Chinese government officials have announced that companies will adopt International Financial Reporting Standards (IFRS) used by nearly 100 countries, including those in the European Union, according to The Financial Times. Lou Jiwei, Beijing’s vice finance minister, said China would adopt “one basic accounting standard,” according to the report.
The new rules will apply to listed companies beginning January 1, 2007.
Experts assert that the move will help boost credibility in China-based companies and attract more foreign investors, noted the FT. In addition, members of the global accountancy profession say the move would affect other Asian countries, such as South Korea, that are mulling a similar change.
“There is going to be a chain reaction as a result of this,” David Tweedie, chairman of the International Accounting Standards Board, told the paper. “The decision happened very fast in the end. They are almost there (as far as accounting standards go) and they are determined to get there.”
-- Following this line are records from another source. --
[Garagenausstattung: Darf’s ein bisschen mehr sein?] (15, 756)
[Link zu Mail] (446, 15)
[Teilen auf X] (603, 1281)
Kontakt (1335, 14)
The FT stressed that China plans to take a principles-based approach to the new accounting rules and then translate them into its own code, the Chinese Accounting Standards System. Lou said the system would embrace “fair-value” accounting principles, which is in sync with international practice, added the paper.
However, the fair-value provision will not be easy to implement, noted the FT, mainly because the government controls the price of certain assets — such as unlisted securities — so there will be trouble finding independent parties to assess the assets.
Some Chinese entities will garner IFRS exceptions. For example, state enterprises will be exempt from the “related-party” disclosure provisions because of the dominance of government enterprises, said the FT. “You can understand why they would do that, because otherwise 95 percent of the economy would be a related party,” a foreign adviser to the Chinese told the paper.
China’s rules will also be different from those of the IFRS when it comes to the “impairment of assets” provisions, which allow companies to write down the value of businesses, physical assets, and goodwill, as well as revalue assets upward if conditions change. The Chinese are said to be uneasy about revaluing assets for fear that it would lead to manipulation of company financials, the report noted. In fact, even U.S. accounting rules prohibit upward revaluations of assets already written down, adds the paper.